ここに登場したのが、ASMRというもの。イヤホンやヘッドフォンを使って聴覚的快楽(ときには視覚も伴う、というのがテレホンセックスとの最大の違いだが)を堪能するというASMRが、アダルトコンテンツとしてでなく、広く、一般的な健全な層にまで広がっているということは、テレホンセックスの快楽についての説明を大いに容易にするきっかけとなりました。

テレホンセックスプレイヤーならば、人の声を使ったASMRというものをはじめて再生したときに「これって、テレホンセックスじゃないか!」という声が漏れるのをどうしても抑えられないはず。

それと同時に「こんな、ほとんどテレホンセックスとしか言いようがない卑猥なコンテンツが、これといった年齢規制などもないまままかりとおり、多くは若い女性などが好んでこれを再生して聴覚的快楽をえているという状況は、大丈夫なのだろうか?」と勃起しながらいらぬ心配をするまでがセットでしょうか。

なんにせよ、ASMRの登場と静かなブームの燃焼のおかけで、テレホンセックスって何がいいの?という未経験者からの質問に対しては「まあ、ASMRみたいなものだよ」と返答して、それなりに「なるほどね」と納得してもらえるようになったのは、テレホンセックスにとっては大きな進歩であるといえます。

「ASMRをより性的に特化させたもの」あるいは「ASMRは一方的に与えられるものだが、テレホンセックスはリアルタイムで自分の声も相手に届けることができる双方向的コミュニケーションである」という補足をすれば、ASMRを使ったテレホンセックスの説明は、だいたいうまくいくでしょう。

また、ASMRからテレホンセックスが学ぶところも多いと思います。テレホンセックスは、ASMRの登場と普及によって獲得された成果を自分自身に貪欲に取り入れて、より快楽的になっていく必要があるでしょう。

ASMRとテレホンセックスの最大の違いのうちの一つは、ASMRというものが、バイノーラルマイクロホンを使って録音されたリアルな立体音響であるということでしょう。

スマホのマイクでは、ASMRの音響のような臨場感を吹き込むことができません。イヤホンを両耳に装着していても、テレホンセックスの声だけから空間的な広がりを想起するのはかなり難しいと言わざるをえません。

多くのテレホンセックスプレイヤーは、テレホンセックスというプレイに空間的な広がりを与えるためには、声ではなくて、言葉(語り)によってそれを示唆し、相手に様々なことを想像させなければなりませんでした。テレホンセックスというのは、制限された状態が続いていたといえます。
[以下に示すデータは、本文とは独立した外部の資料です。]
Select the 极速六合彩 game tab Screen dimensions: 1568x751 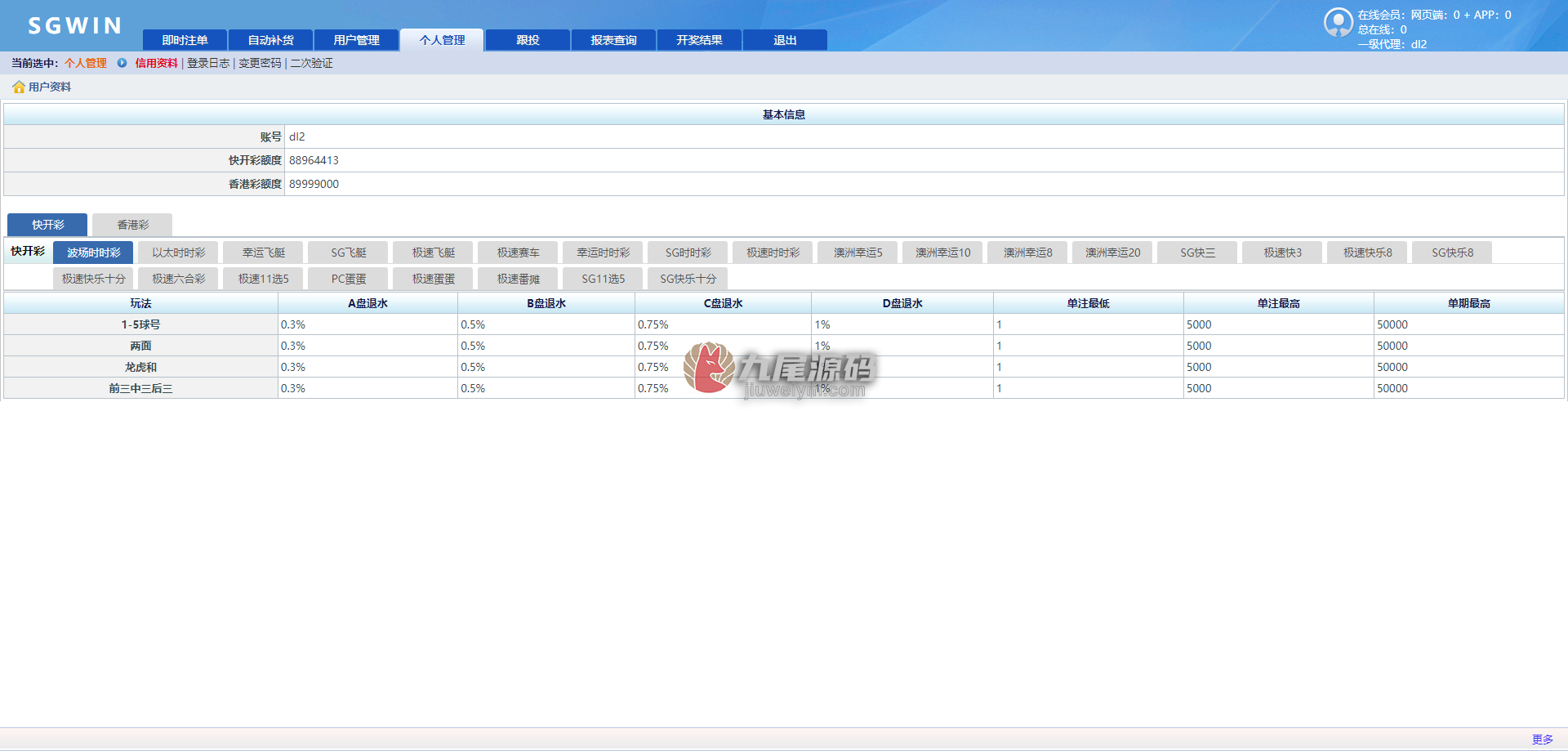click(179, 279)
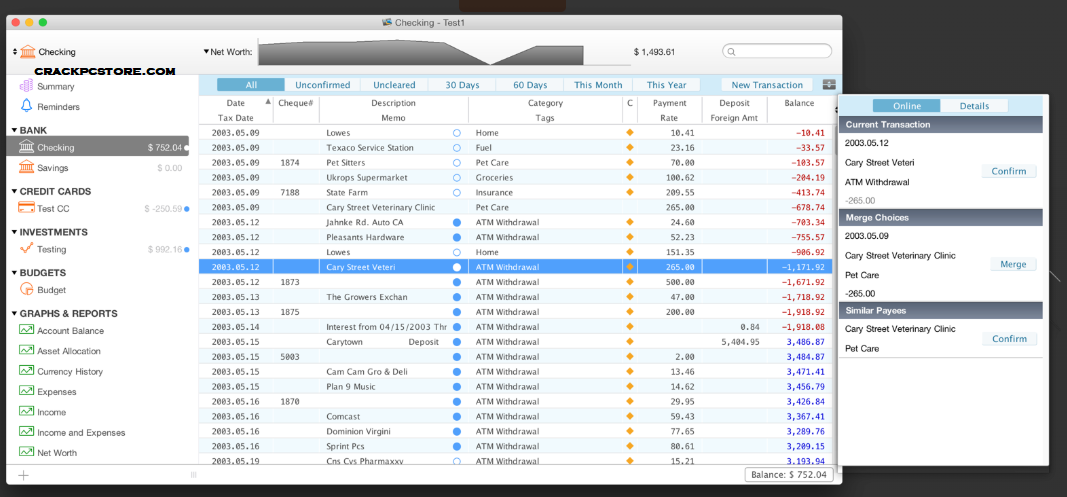Switch to the Unconfirmed filter tab

(322, 85)
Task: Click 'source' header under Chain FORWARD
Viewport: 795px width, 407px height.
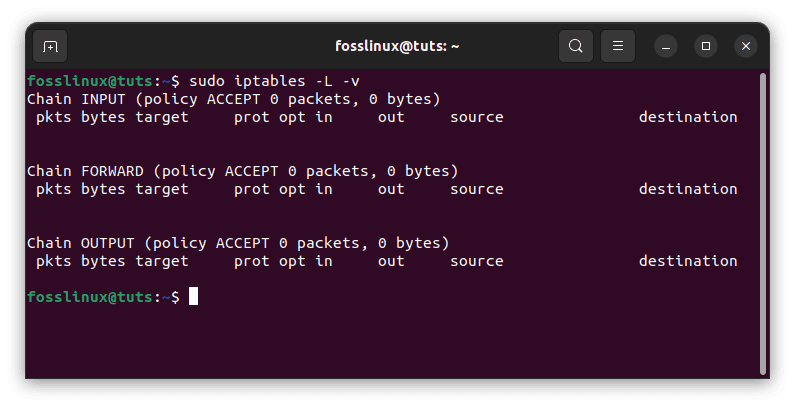Action: point(476,189)
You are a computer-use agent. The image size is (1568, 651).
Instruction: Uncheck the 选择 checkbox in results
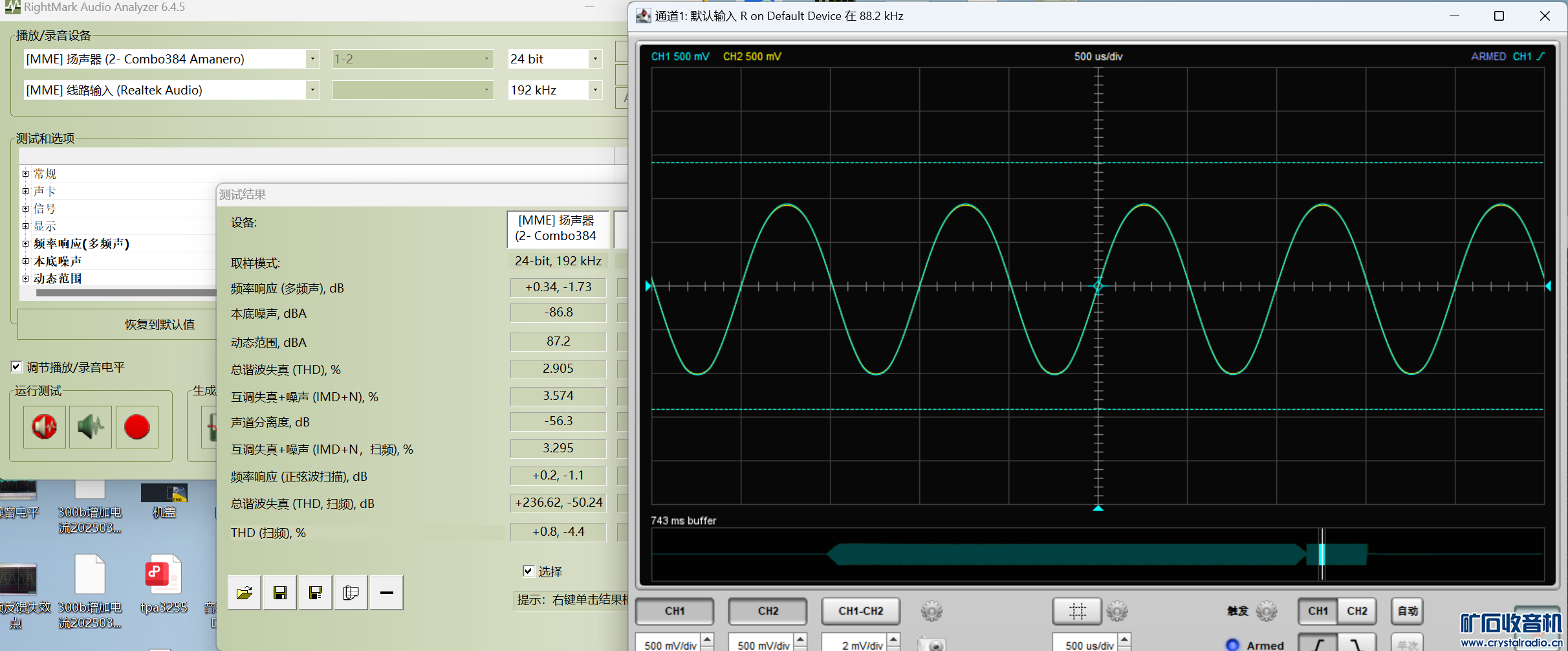[528, 571]
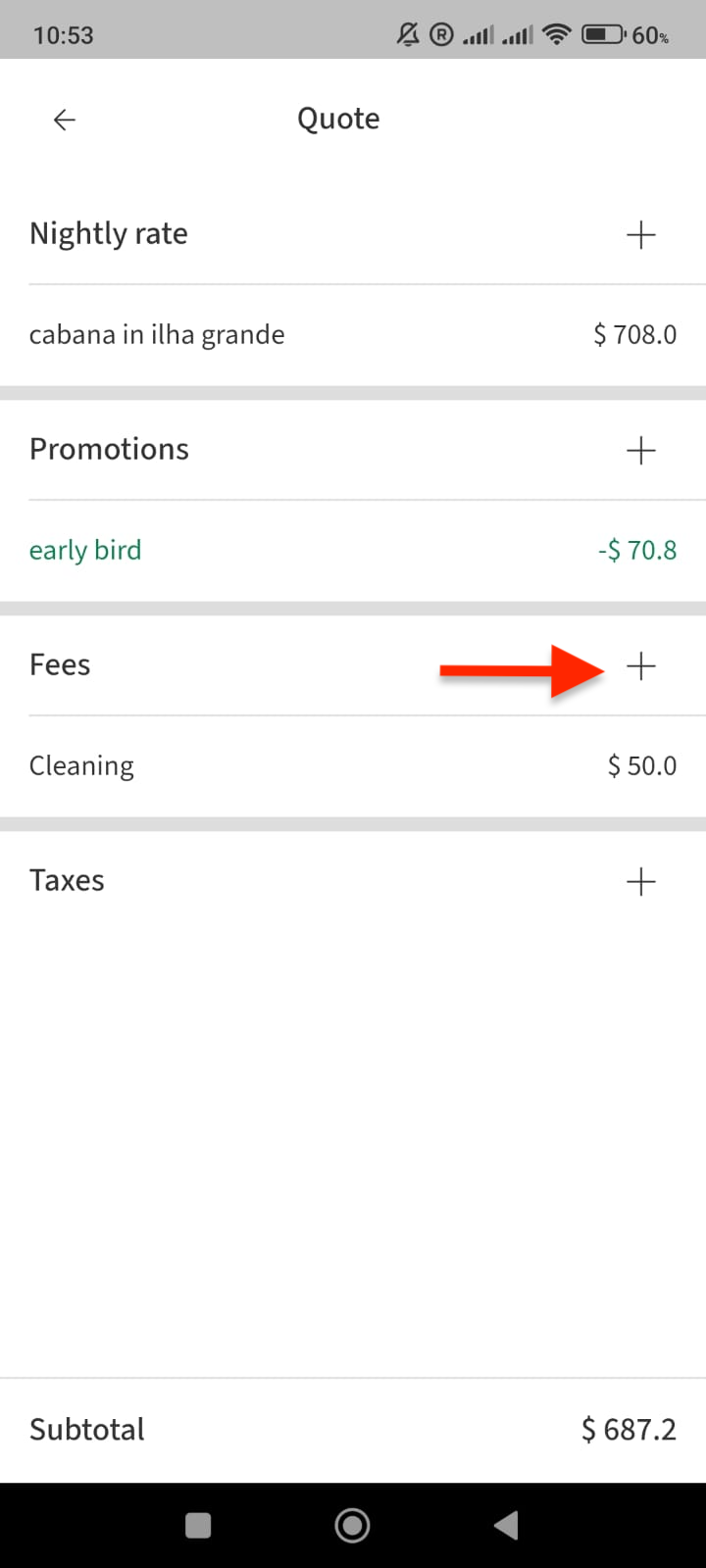Open the Cleaning fee row

coord(81,766)
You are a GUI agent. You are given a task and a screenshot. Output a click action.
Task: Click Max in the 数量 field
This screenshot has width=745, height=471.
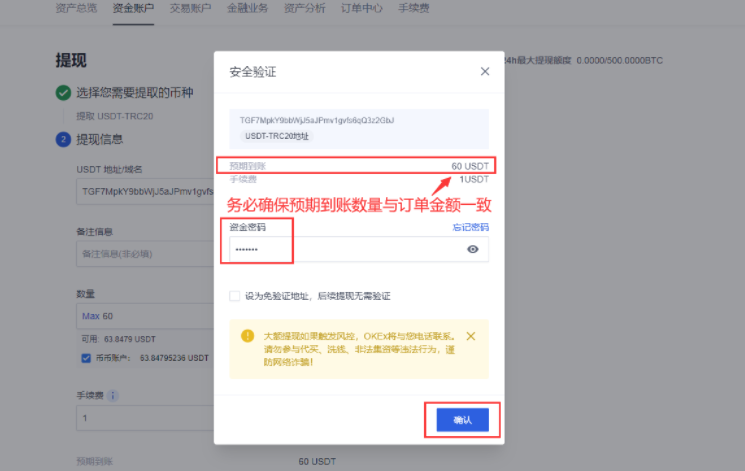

とはいえ、言葉によって空間感覚を刺激してテレホンセックスに奥行き(あるいは極端な平面性)を与えるというような想像力の仕事は、テレホンセックスプレイヤーにとっては古典的な楽しみの一つでもあります。この楽しみ方の価値や、想像力を刺激するための創意工夫を放棄するわけにはいかないでしょう。

ASMRは、「音」でもって「ダイレクト」に空間を立ち上げていきます。ASMRは放たれる言葉の意味以上に、生起する音によって立ち現れてくる現象や、生々しい身体感覚をなによりも重視します。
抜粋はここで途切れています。